Written by Dabney B. on Thursday, September 13th, 2012
The USAF can’t keep up with the amount of data that it’s collecting. We hear that fact a lot, but it’s difficult to grasp just how bad the problem of data management has become. Let me put it into perspective for you. Imagine watching TV for 24 hours straight. Now, keep that up for 85 years nonstop. By then, you’ve watched all of the footage that has been collected from one sensor over one day.
And keep in mind that we have multiple drones collecting surveillance data nonstop. So how on Earth can the USAF even begin to catalog all of that digital data?
The answer, believe it or not, might lie with Jersey Shore, Dog the Bounty Hunter, and Keeping up with the Kardashians. You see, the problem of filtering through hours of footage for important bits of information is not a new problem. The people behind the scenes of reality TV shows have been grappling with the problem for decades, and they’ve been working on solving the problem ever since.
A team of dedicated cameramen have to follow around a person for hours just to catch a few seconds of TV-quality action. Reality show editors separate antibiotics you can buy over counter interesting scenes from the mundane with advanced software that tags the really juicy parts. When it’s time to compress several days of footage into a 42-minute-long segment, all they have to do is use that same software to pull up the relevant bits of data.

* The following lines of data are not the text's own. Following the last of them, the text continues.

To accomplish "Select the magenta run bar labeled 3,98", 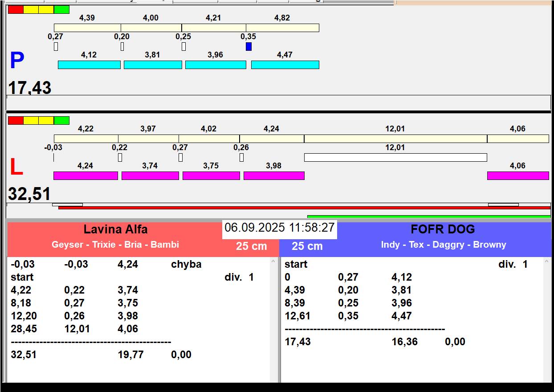I will 274,176.
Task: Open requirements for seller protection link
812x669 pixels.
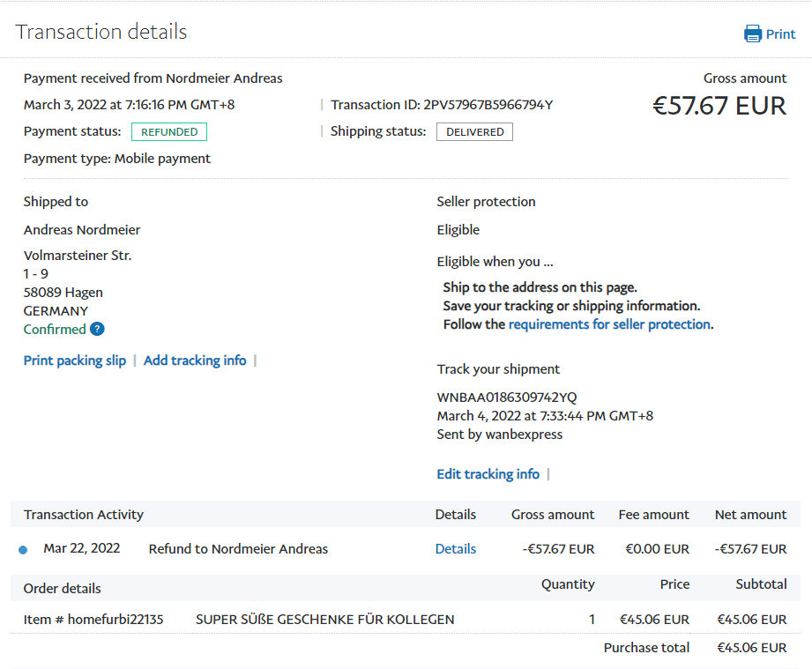Action: click(609, 324)
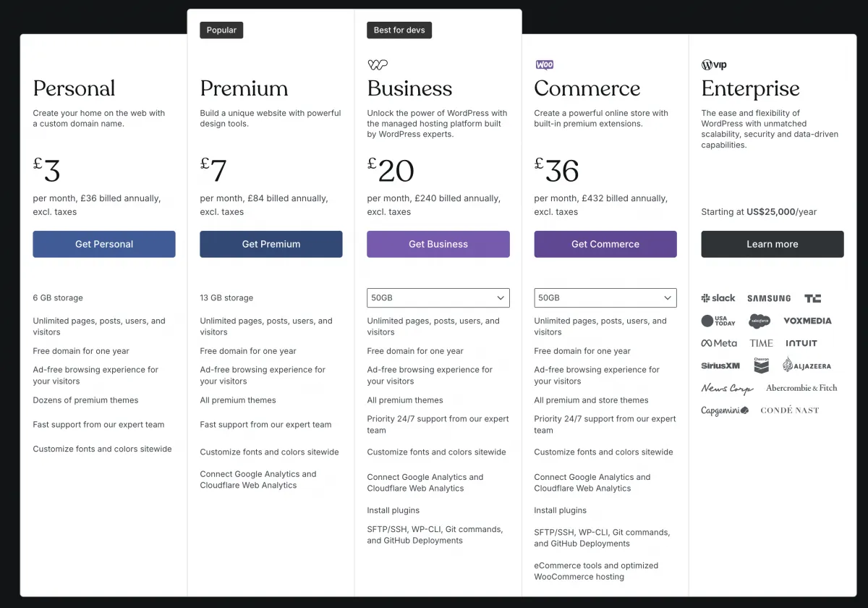
Task: Click the Slack logo in Enterprise column
Action: tap(718, 297)
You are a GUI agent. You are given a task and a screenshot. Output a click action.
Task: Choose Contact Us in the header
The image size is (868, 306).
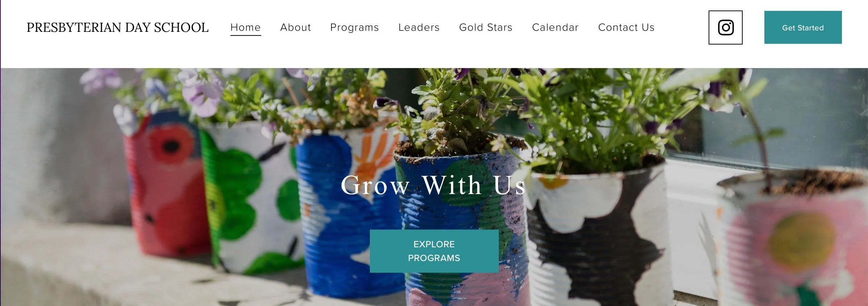pyautogui.click(x=626, y=28)
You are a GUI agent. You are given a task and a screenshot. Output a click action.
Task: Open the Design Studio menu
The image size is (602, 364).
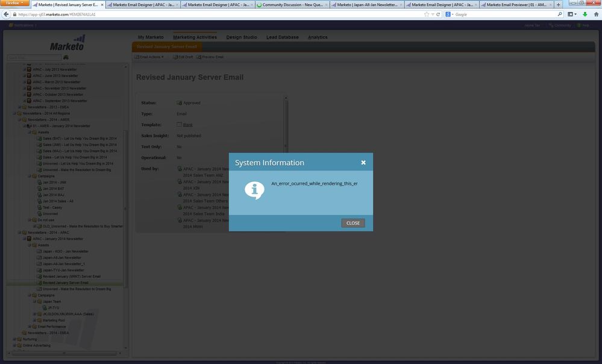(242, 37)
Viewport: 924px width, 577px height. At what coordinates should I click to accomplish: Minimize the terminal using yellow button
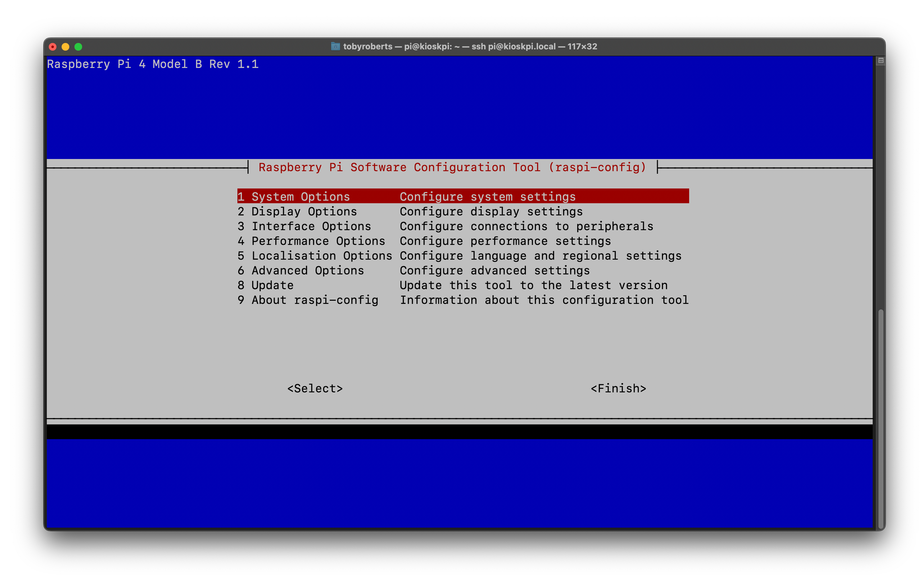click(x=65, y=47)
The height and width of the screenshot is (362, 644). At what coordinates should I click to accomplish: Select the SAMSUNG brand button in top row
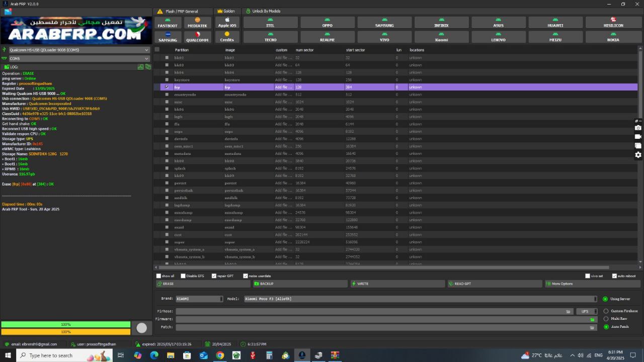(x=384, y=23)
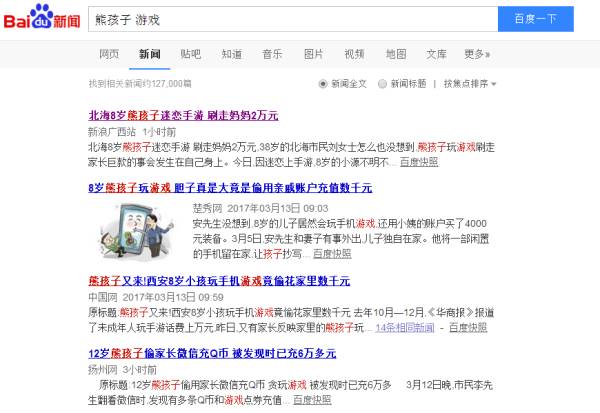Switch to the 贴吧 tab
The width and height of the screenshot is (600, 413).
coord(191,54)
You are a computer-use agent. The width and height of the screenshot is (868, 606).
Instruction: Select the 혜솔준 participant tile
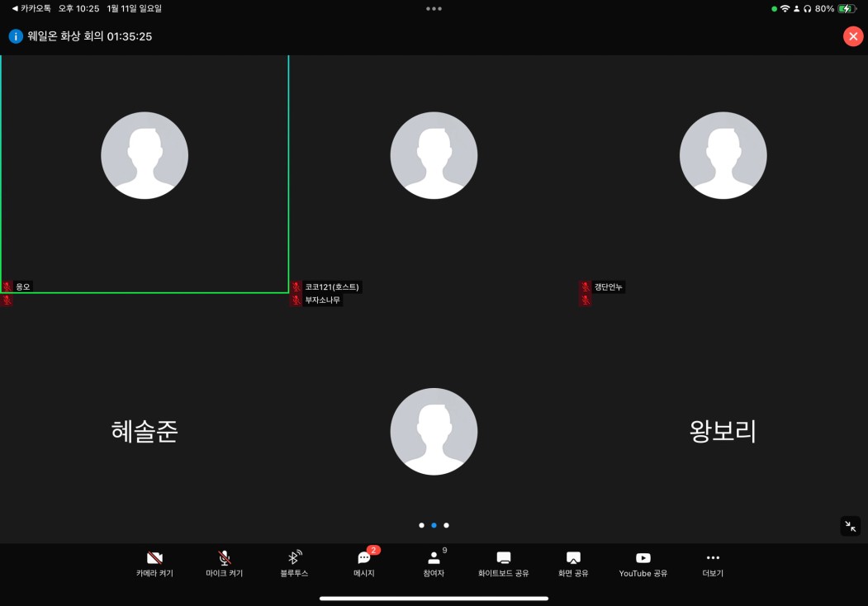tap(145, 431)
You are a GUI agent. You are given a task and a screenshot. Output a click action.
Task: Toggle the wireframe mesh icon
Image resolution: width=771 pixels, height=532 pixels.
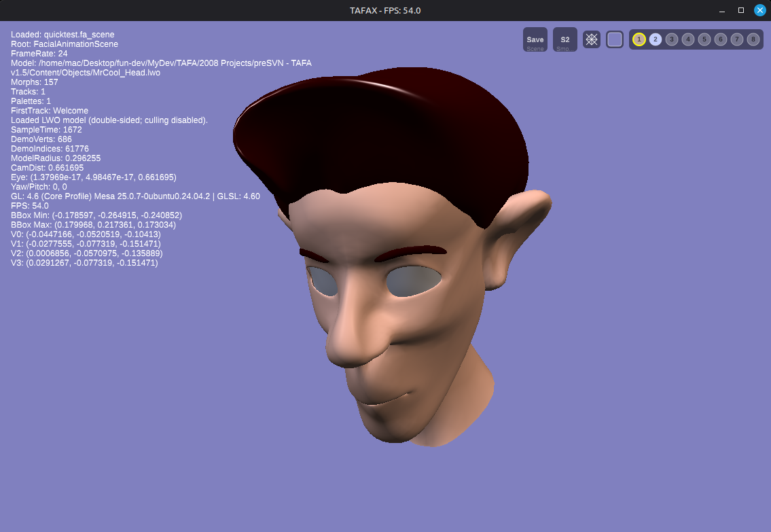592,39
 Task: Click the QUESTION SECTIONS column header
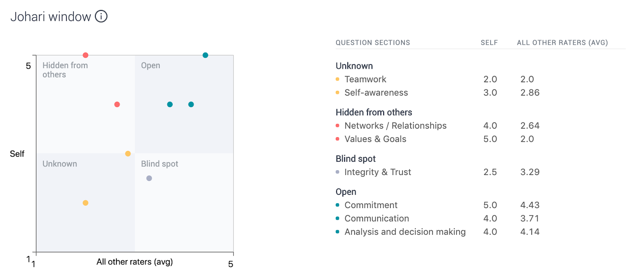(373, 43)
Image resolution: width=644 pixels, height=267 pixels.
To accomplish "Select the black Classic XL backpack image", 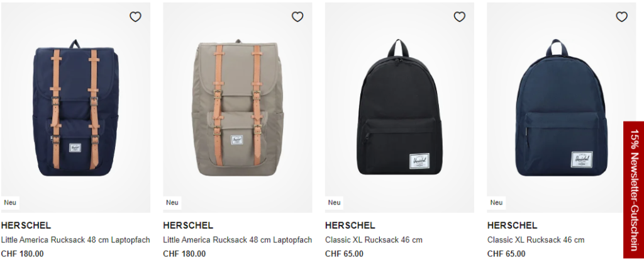I will (399, 108).
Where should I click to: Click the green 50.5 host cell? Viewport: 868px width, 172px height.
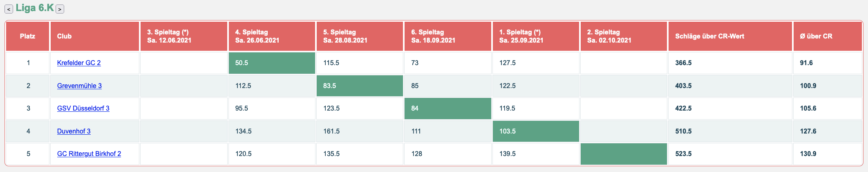[272, 63]
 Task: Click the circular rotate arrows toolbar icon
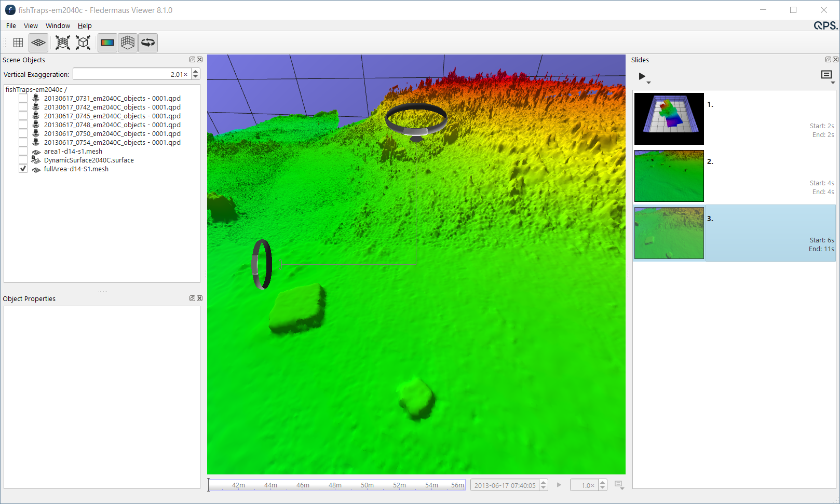click(148, 43)
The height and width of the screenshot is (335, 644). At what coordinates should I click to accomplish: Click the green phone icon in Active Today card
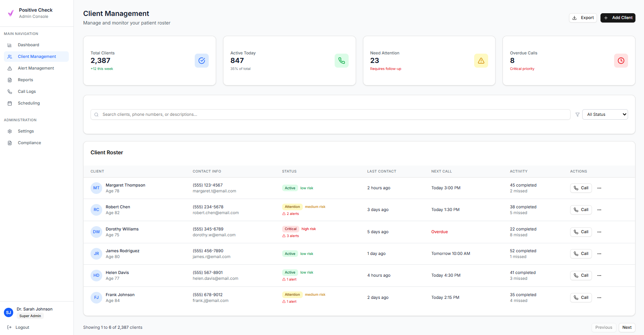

The USAF hopes that this software can help them fight off the flood of drone surveillance footage. It might sound absurd that the United States Air Force, one of the most powerful and well-funded organizations on the planet, needs to ask for help from trashy television, but it’s really not as farfetched as it seems. TV companies have spent years and millions of dollars perfecting this software, so it would be wasteful for the USAF to pour tax dollars into new data management software when they can just buy or copy a product that already exists.
It makes you wonder if the digital data is really worth all the time and money that the USAF has to invest. Well, yeah. In the field of battle, knowledge is power. The data from drone surveillance can ultimately spot the bad guys, protect or troops, and turn a lost cause into a decisive victory.